Once you have an SSH connection to the appliance and can interact with the Linux Shell, output the file by typing:

cat /etc/default/minio

You’ll now see the following displayed in response:


Some additional lines may also be displayed which can be ignored. Make a note of this information as it will need to be entered into P5 to make a connection.

Step 3 – Connect P5 to the appliance

The next steps will assume that you have a host computer, running a current P5 version, and connected to the same LAN that the appliance is connected to. It is also assumed that you’re familiar with configuring P5 using the web-admin interface in your browser.

Enter the P5 admin interface, visit the ‘Archive’ tab and then click ‘Storage Manager’ on the left hand side. Select the ‘Cloud Service’ tab to the right and then click the ‘New Service’ button at the bottom. This will open a new window into which the appliance details are entered.

Choose ‘Wasabi Ball’ in the ‘Cloud Service Provider’ dropdown menu in this window, additional fields will be displayed below. You’ll now enter the four items of information above, including the ‘access key’ and ‘secret key’ that were noted down. Always enter this information by way of copy/paste, otherwise errors are easy to make!

Leave the ‘Parallel Operations’ field set to the default value of ‘1’. Your configuration should now look approximately like this:

Click ‘Apply’ to save and then click the ‘Test Connection’ button to confirm that P5 can connect to the appliance. Click the ‘Compatibility…’ button to have P5 perform further tests against the S3 connection to the appliance. All these tests should pass successfully, as in our example below.

With P5 now able to write data to the appliance, we will now configure a ‘P5 Container Volume’ to receive Archive data.

Step 4 – Configure P5 Container Volume

Again, within the ‘Archive’ tab, under ‘Storage Manager’, this time in the ’Container Storage’ tab, click the ‘Add Cloud Storage’ button.

If not pre-selected for you, choose the ‘Wasabi Ball’ cloud service added in the previous step from the dropdown menu at the top of this window.

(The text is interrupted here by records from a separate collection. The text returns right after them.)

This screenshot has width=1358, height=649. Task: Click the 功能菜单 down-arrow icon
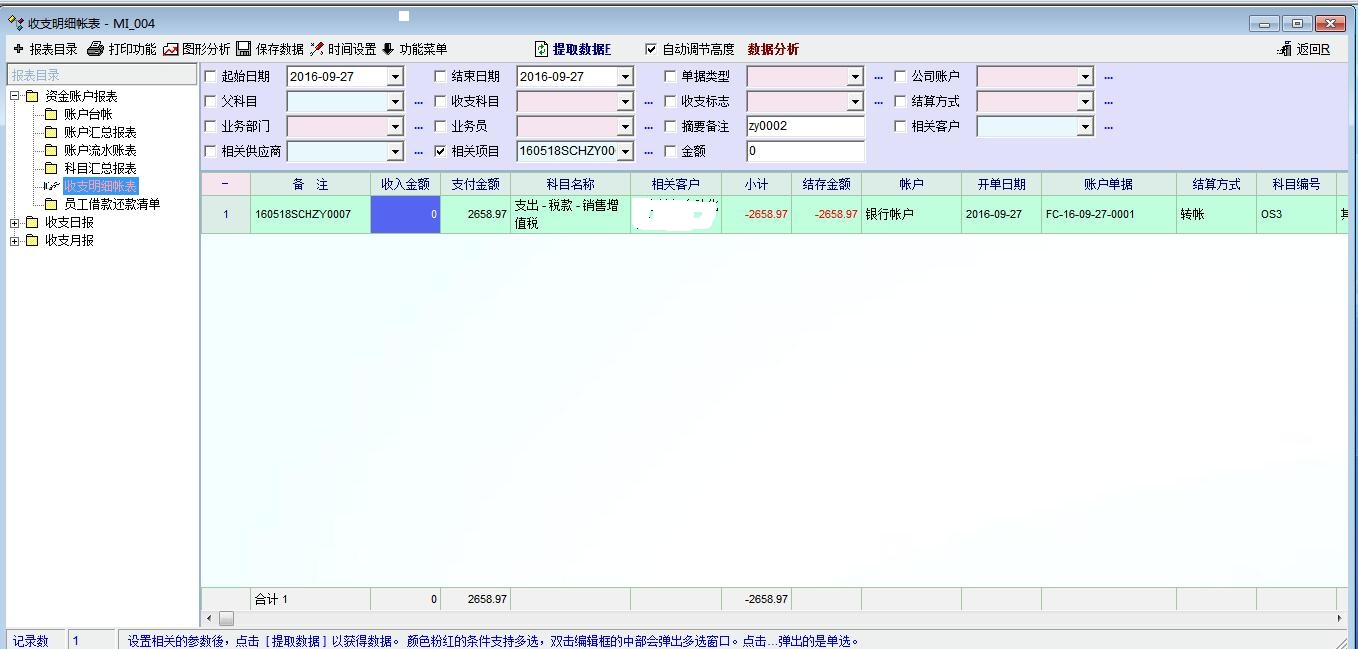pos(388,49)
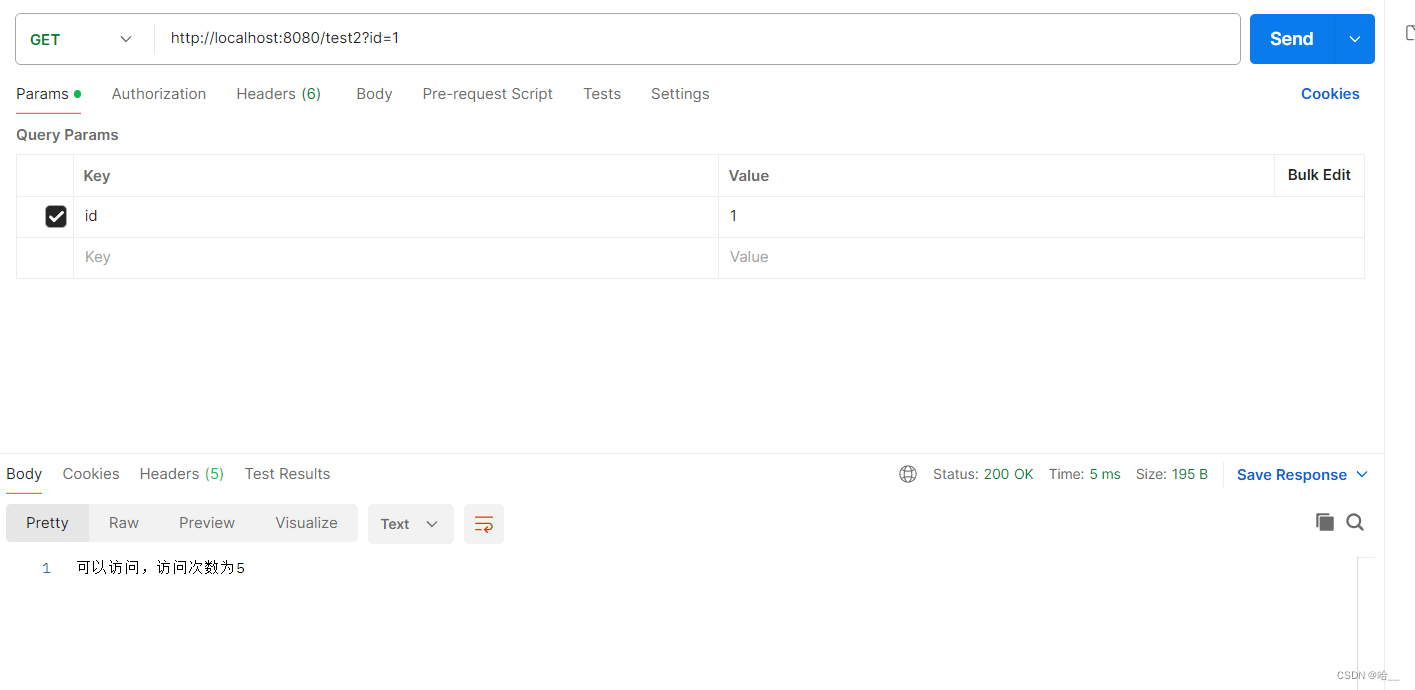Uncheck the id query parameter
The width and height of the screenshot is (1415, 690).
(x=56, y=216)
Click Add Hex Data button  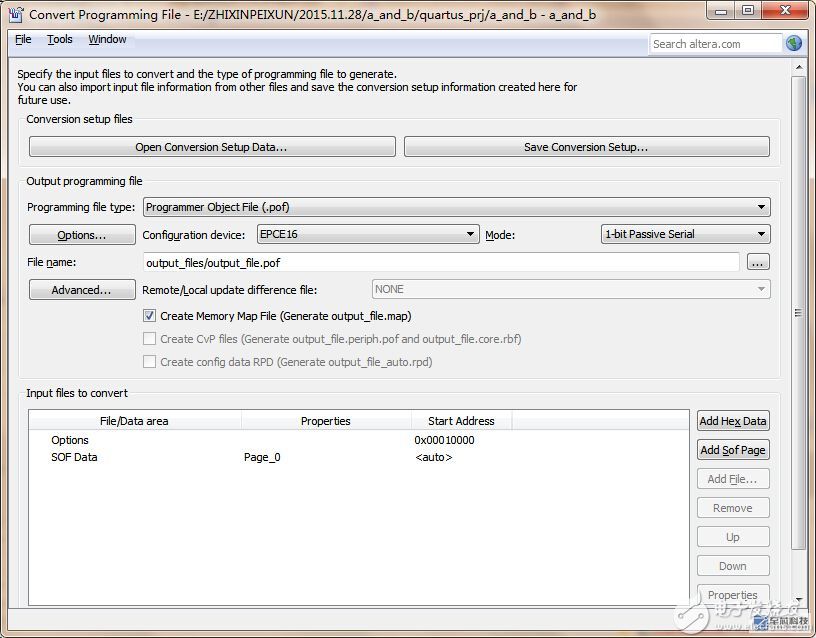pyautogui.click(x=732, y=421)
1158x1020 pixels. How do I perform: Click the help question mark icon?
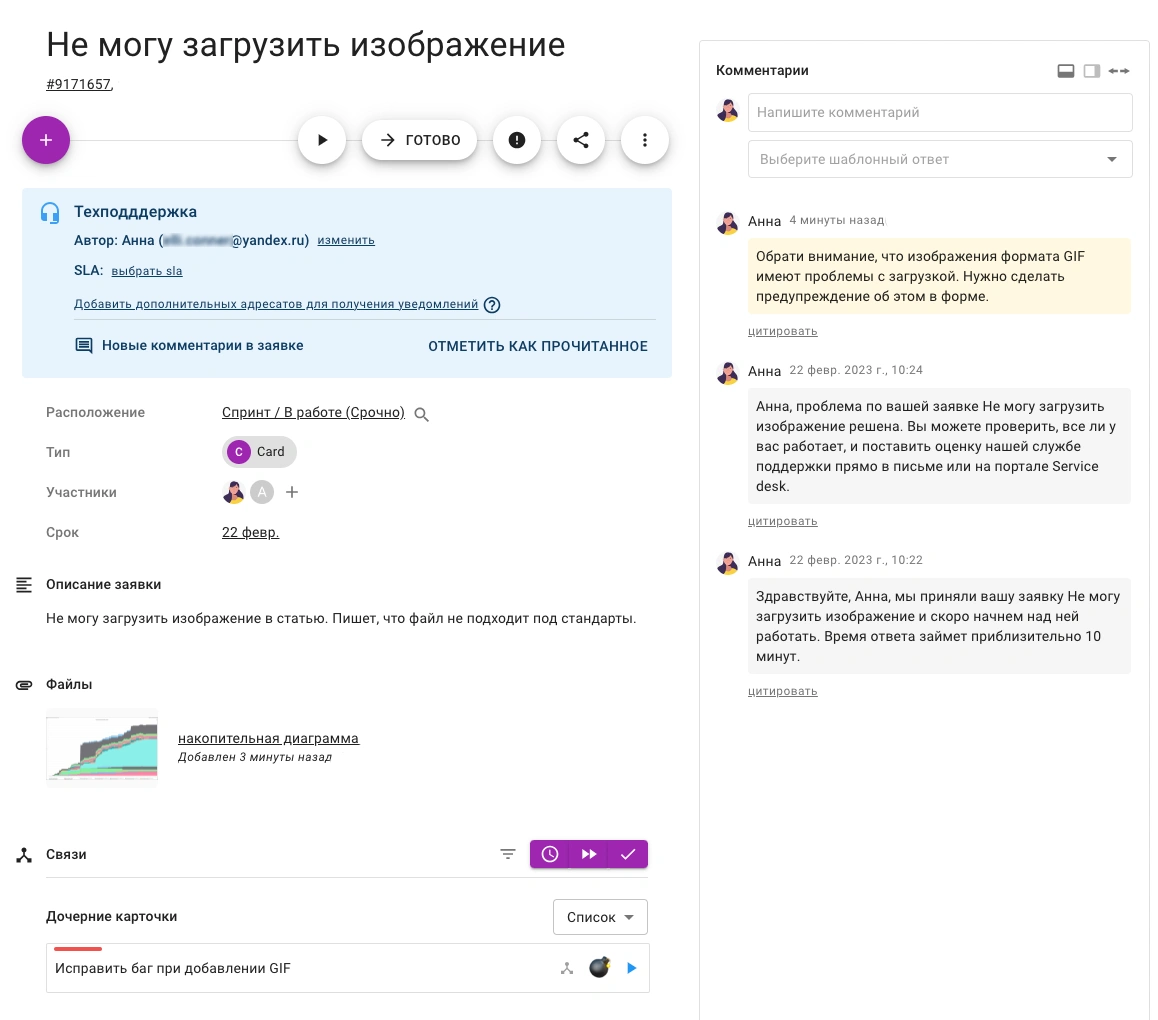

Under ‘Local Storage’, browse for a directory on the local host (where P5 is installed). This directory will be used to compress and assemble archive data into compressed files/objects ready for writing to the appliance. Later when data is copied to the cloud, the same directory will be used to prepare data to be uploaded to the cloud. See P5 documentation for more information on how local storage is used, and guidance on sizing.

Use the ‘Keep a local copy of your data?’ checkbox to choose whether you want your archive data to be written both to local disk storage and cloud storage. When using a transfer appliance, it’s unlikely a local copy will be retained.

A default ‘Storage Name’ will be provided for this storage container, you can edit this if you wish or leave as-is. This name will be used as the Pool name for this storage.

Click Apply. P5 will create a Storage Pool and a Container Volume to allow Archiving to commence.

Step 5 – Configure a P5 Archive Plan

The appliance is now configured ready to write archive data. You should now configure your archive workflow by creating an archive plan to write to the newly created pool.

Please see P5 documentation for details of how to setup an Archive Plan, since it is beyond the scope of this guide.

Ensure that the ‘Target Storage’ within the General settings for the Archive Plan is set to the Storage Pool created in the previous step.

Step 6 – Archive data to the appliance

Now run your Archive Plan, manually selecting a small amount of data. Let the job complete. Your archived data will be written to the Wasabi Ball appliance.

You can verify that folders/files are being written to the appliance. Look for files under a path like the one below to confirm P5 is writing data. The numbers on your installation will vary from the ones in this example.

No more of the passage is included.